The decoder is also a single layer of three neurons, fully connected to the latent layer, with their activations being given by

$\begin{eqnarray}&&{\boldsymbol{d}}=f({W}^{(d)}{\boldsymbol{z}}+{{\boldsymbol{b}}}^{(d)})\end{eqnarray} \tag{ 4 }$

where W^(d) is a matrix of weights, b^(d) is a vector of biases, and f is the activation function. The decoder neuron activations can be interpreted as a partially decompressed version of the latent neuron activations. Finally, the output reconstruction is given by the activation of the last layer:

$\begin{eqnarray}&&{{\boldsymbol{x}}}^{{\prime} }={W}^{({x}^{{\prime} })}{\boldsymbol{d}}+{{\boldsymbol{b}}}^{({x}^{{\prime} })}\end{eqnarray} \tag{ 5 }$

where ${W}^{({x}^{{\prime} })}$ is a matrix of weights, ${{\boldsymbol{b}}}^{({x}^{{\prime} })}$ is a vector of biases, and there is no activation function. The output neuron activations are the autoencoder's reconstruction of the input data.

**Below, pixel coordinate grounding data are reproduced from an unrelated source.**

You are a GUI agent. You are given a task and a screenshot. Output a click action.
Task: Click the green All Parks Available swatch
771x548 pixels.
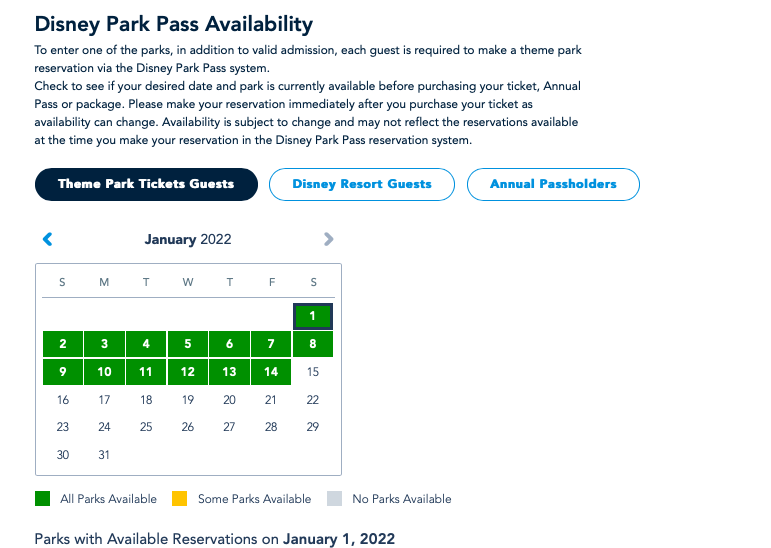[x=42, y=499]
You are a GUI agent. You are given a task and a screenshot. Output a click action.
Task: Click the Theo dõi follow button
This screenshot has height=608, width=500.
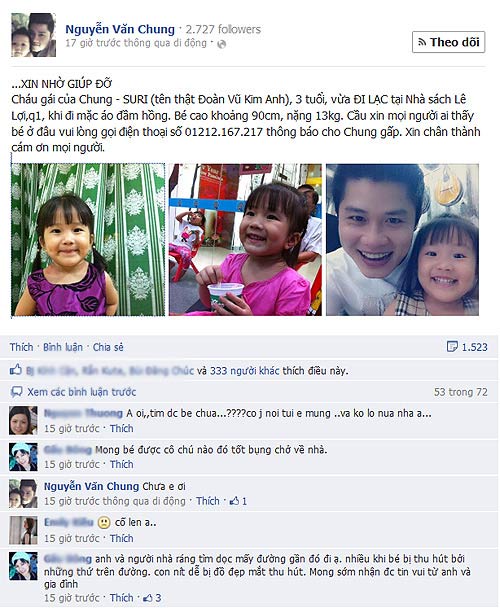point(448,42)
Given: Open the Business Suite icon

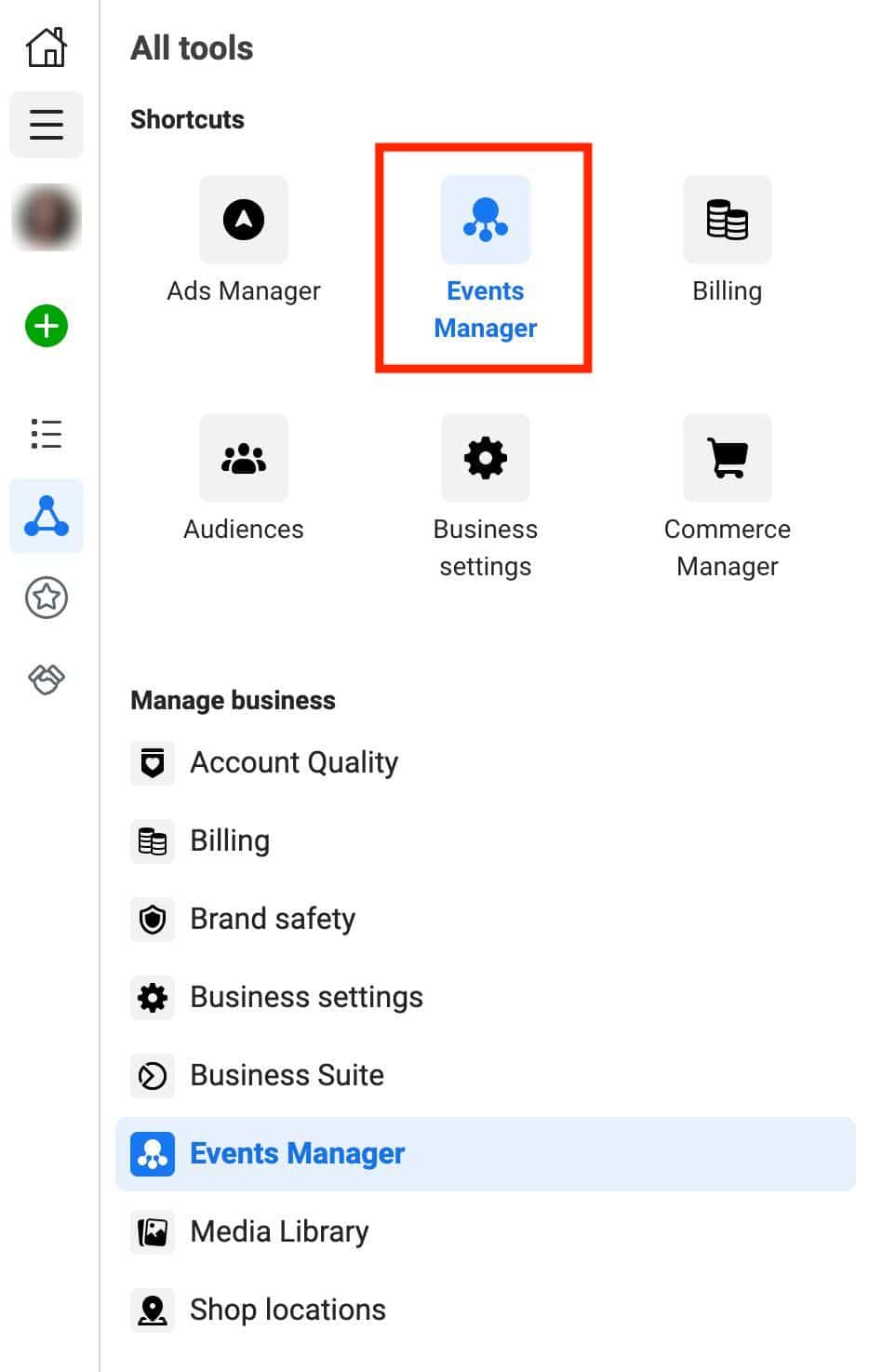Looking at the screenshot, I should [153, 1075].
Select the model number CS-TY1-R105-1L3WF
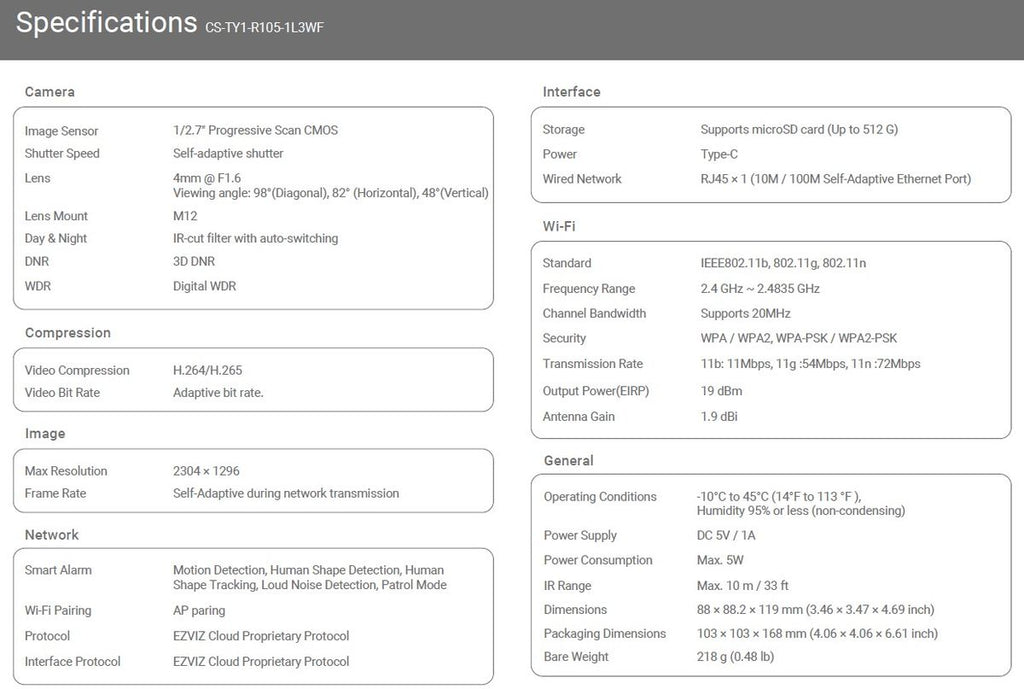The height and width of the screenshot is (689, 1024). coord(264,28)
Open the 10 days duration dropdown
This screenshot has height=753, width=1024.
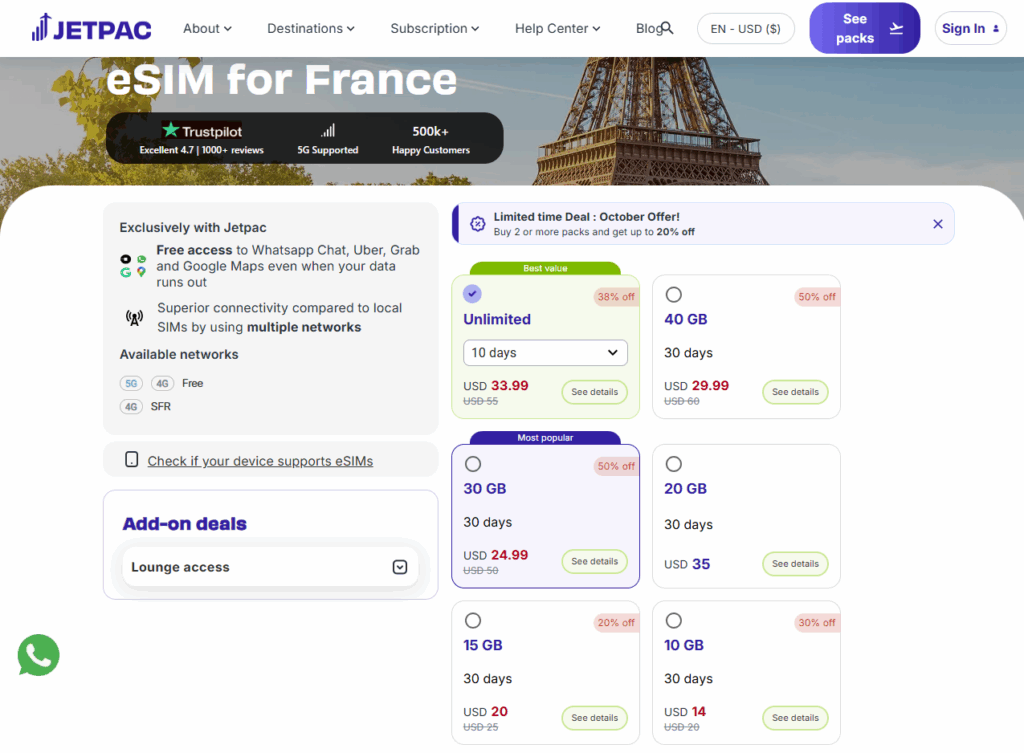545,353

Each neuron in this layer maps one-to-one with a neuron in the input layer, and thus with one of the dimensions of the data (one of the spectrum pixels, in our case).

The autoencoder is trained to minimize a defined reconstruction loss which decreases when the output is closer to the input, like the χ² test statistic between the output and input. That is, the weights ${W}^{(e,z,d,{x}^{{\prime} })}$ and biases ${{\boldsymbol{b}}}^{(e,z,d,{x}^{{\prime} })}$ are iteratively changed to decrease the average reconstruction loss on some training data set. Finding the optimal weights and biases is a high-dimensional and nonlinear optimization problem that requires specialized optimizers. Optimizers often make use of the gradient of the reconstruction loss with respect to the weights and biases. Simple activation functions like ReLU make these gradients fast to calculate. Often, the gradient of the average loss is not calculated on the entire training data set, but on random subsets of the training set called mini-batches. This subsampling adds some stochasticisty to the gradient, which can help the optimizer avoid local minima. Also, optimizers often allow step sizes to be adaptively changed for each weight and bias during training. One popular optimizer, Adam (Kingma & Ba 2015), keeps a moving average of the gradient and gradient squared to determine good step sizes as training progresses. In finding a combination of weights and biases that minimizes the reconstruction error, the autoencoder is implicitly learning a dimensionality reduction of the data. These weights and biases define the encoder that maps input data to a lower-dimensional latent representation as well as the decoder that produces a reconstruction from a latent representation.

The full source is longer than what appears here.